TASK OBJECTIVE:
Exactly as written, output each of the entries below.

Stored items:

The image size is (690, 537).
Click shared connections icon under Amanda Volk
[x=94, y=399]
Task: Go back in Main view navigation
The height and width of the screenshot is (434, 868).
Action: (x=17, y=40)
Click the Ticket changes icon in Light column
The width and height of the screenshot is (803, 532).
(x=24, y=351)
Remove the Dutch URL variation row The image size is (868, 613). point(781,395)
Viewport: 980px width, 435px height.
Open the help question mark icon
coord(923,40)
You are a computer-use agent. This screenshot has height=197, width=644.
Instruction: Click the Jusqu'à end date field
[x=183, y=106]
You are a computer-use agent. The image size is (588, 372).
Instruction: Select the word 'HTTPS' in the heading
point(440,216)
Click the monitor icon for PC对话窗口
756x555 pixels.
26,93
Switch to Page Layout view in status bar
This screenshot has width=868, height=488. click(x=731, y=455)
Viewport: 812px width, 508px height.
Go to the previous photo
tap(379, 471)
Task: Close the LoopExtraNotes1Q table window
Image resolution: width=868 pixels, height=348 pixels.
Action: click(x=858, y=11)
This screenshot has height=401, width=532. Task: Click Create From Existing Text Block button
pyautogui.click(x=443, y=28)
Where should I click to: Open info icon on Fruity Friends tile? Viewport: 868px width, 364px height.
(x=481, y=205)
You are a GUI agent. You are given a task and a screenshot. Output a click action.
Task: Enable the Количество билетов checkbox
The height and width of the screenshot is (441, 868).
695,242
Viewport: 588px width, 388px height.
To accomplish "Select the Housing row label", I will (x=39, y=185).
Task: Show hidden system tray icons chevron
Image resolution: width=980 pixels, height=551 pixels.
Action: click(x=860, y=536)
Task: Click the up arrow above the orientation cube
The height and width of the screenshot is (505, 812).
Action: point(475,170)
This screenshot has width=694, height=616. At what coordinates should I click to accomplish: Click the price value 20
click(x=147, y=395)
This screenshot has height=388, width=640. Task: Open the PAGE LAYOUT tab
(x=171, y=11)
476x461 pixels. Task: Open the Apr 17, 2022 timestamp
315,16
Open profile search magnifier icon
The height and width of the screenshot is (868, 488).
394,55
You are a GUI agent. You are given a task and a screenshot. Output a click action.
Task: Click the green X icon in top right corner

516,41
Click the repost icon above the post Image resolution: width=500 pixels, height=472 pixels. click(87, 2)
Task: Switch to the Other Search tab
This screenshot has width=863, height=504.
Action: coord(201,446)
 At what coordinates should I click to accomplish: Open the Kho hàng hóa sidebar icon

TASK SOLUTION:
The image size is (690, 537).
Click shared connections icon under Amanda Volk
[x=94, y=399]
Task: Go back in Main view navigation
The height and width of the screenshot is (434, 868).
Action: (x=17, y=40)
Click the Ticket changes icon in Light column
The width and height of the screenshot is (803, 532).
(x=24, y=351)
Remove the Dutch URL variation row The image size is (868, 613). point(781,395)
Viewport: 980px width, 435px height.
Open the help question mark icon
coord(923,40)
You are a computer-use agent. This screenshot has height=197, width=644.
Instruction: Click the Jusqu'à end date field
[x=183, y=106]
You are a computer-use agent. The image size is (588, 372).
Instruction: Select the word 'HTTPS' in the heading
point(440,216)
Click the monitor icon for PC对话窗口
756x555 pixels.
26,93
Switch to Page Layout view in status bar
This screenshot has width=868, height=488. click(x=731, y=455)
Viewport: 812px width, 508px height.
Go to the previous photo
tap(379, 471)
Task: Close the LoopExtraNotes1Q table window
Image resolution: width=868 pixels, height=348 pixels.
Action: click(x=858, y=11)
This screenshot has height=401, width=532. Task: Click Create From Existing Text Block button
pyautogui.click(x=443, y=28)
Where should I click to: Open info icon on Fruity Friends tile? Viewport: 868px width, 364px height.
(x=481, y=205)
You are a GUI agent. You are given a task and a screenshot. Output a click action.
Task: Enable the Количество билетов checkbox
The height and width of the screenshot is (441, 868).
695,242
Viewport: 588px width, 388px height.
To accomplish "Select the Housing row label", I will (x=39, y=185).
Task: Show hidden system tray icons chevron
Image resolution: width=980 pixels, height=551 pixels.
Action: click(x=860, y=536)
Task: Click the up arrow above the orientation cube
The height and width of the screenshot is (505, 812).
Action: point(475,170)
This screenshot has width=694, height=616. At what coordinates should I click to accomplish: Click the price value 20
click(x=147, y=395)
This screenshot has height=388, width=640. Task: Open the PAGE LAYOUT tab
(x=171, y=11)
476x461 pixels. Task: Open the Apr 17, 2022 timestamp
315,16
Open profile search magnifier icon
The height and width of the screenshot is (868, 488).
394,55
You are a GUI agent. You are given a task and a screenshot. Output a click action.
Task: Click the green X icon in top right corner

516,41
Click the repost icon above the post Image resolution: width=500 pixels, height=472 pixels. click(87, 2)
Task: Switch to the Other Search tab
This screenshot has width=863, height=504.
Action: coord(201,446)
 At what coordinates should I click to accomplish: Open the Kho hàng hóa sidebar icon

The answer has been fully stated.